## RECORD SET
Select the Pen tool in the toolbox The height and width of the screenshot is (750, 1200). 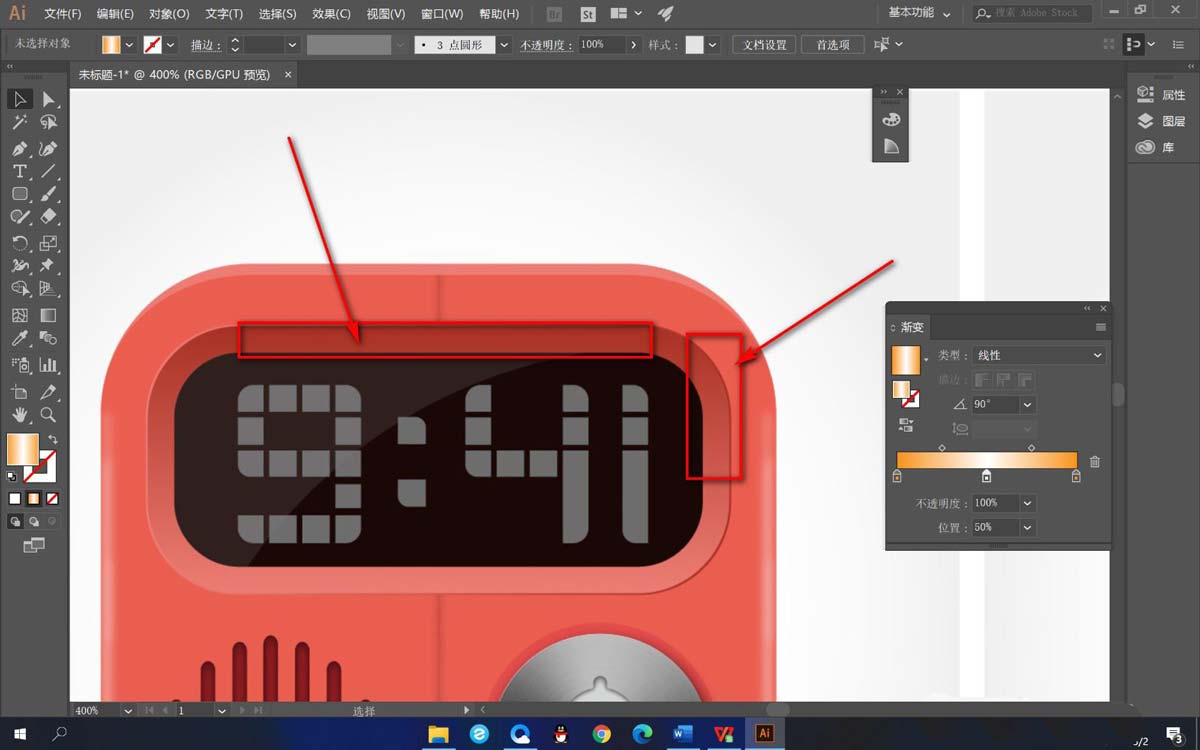(19, 148)
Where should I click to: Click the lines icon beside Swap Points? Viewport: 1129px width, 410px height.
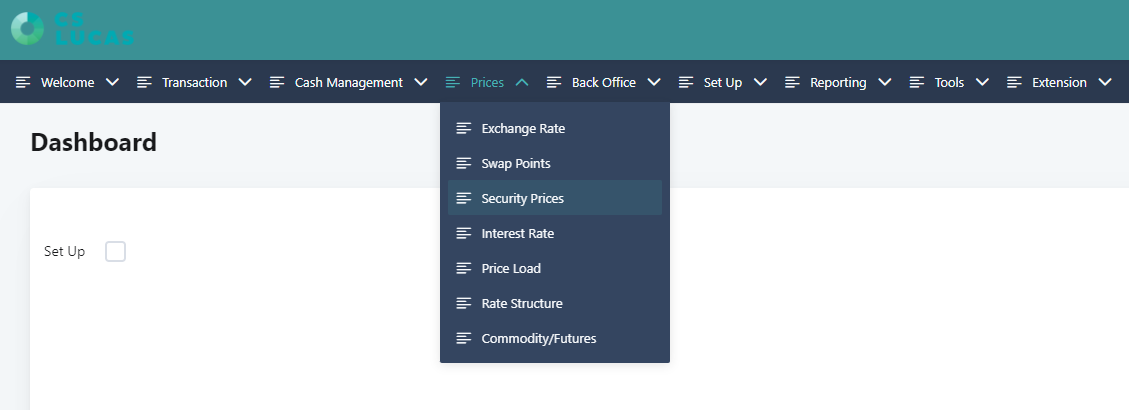point(464,164)
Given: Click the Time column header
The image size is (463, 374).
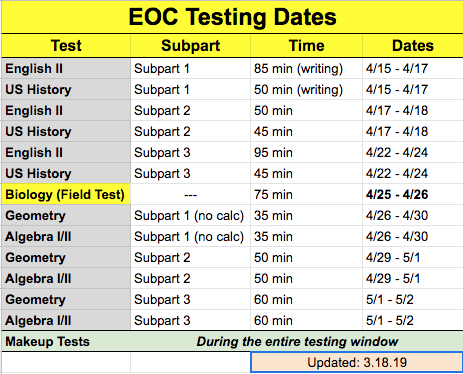Looking at the screenshot, I should coord(306,46).
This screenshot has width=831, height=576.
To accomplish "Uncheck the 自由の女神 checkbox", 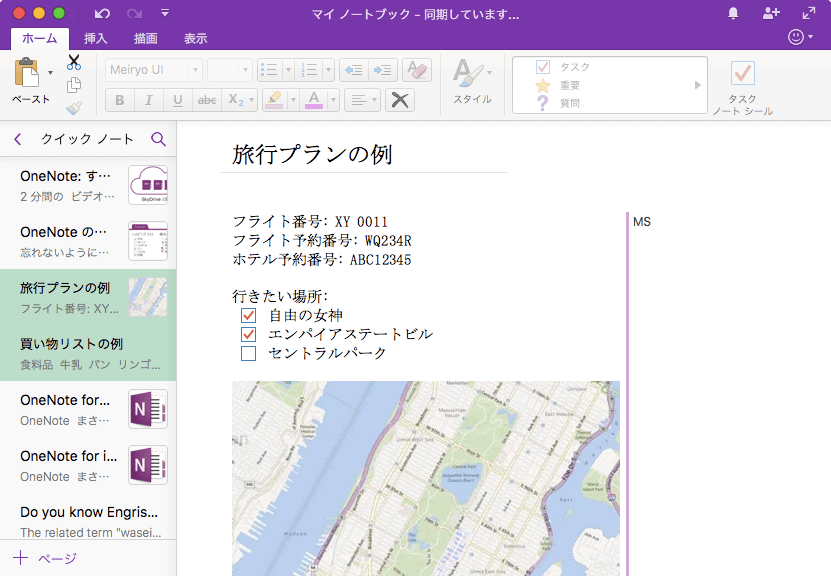I will point(249,316).
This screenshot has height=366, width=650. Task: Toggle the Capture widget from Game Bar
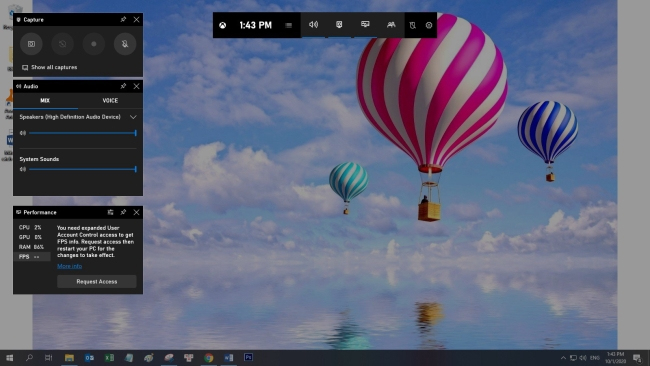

## TASK DESCRIPTION
Write out each line above with the word "This".

## WRITTEN RESPONSE
This screenshot has width=831, height=576.
This screenshot has height=366, width=650. Task: Toggle the Capture widget from Game Bar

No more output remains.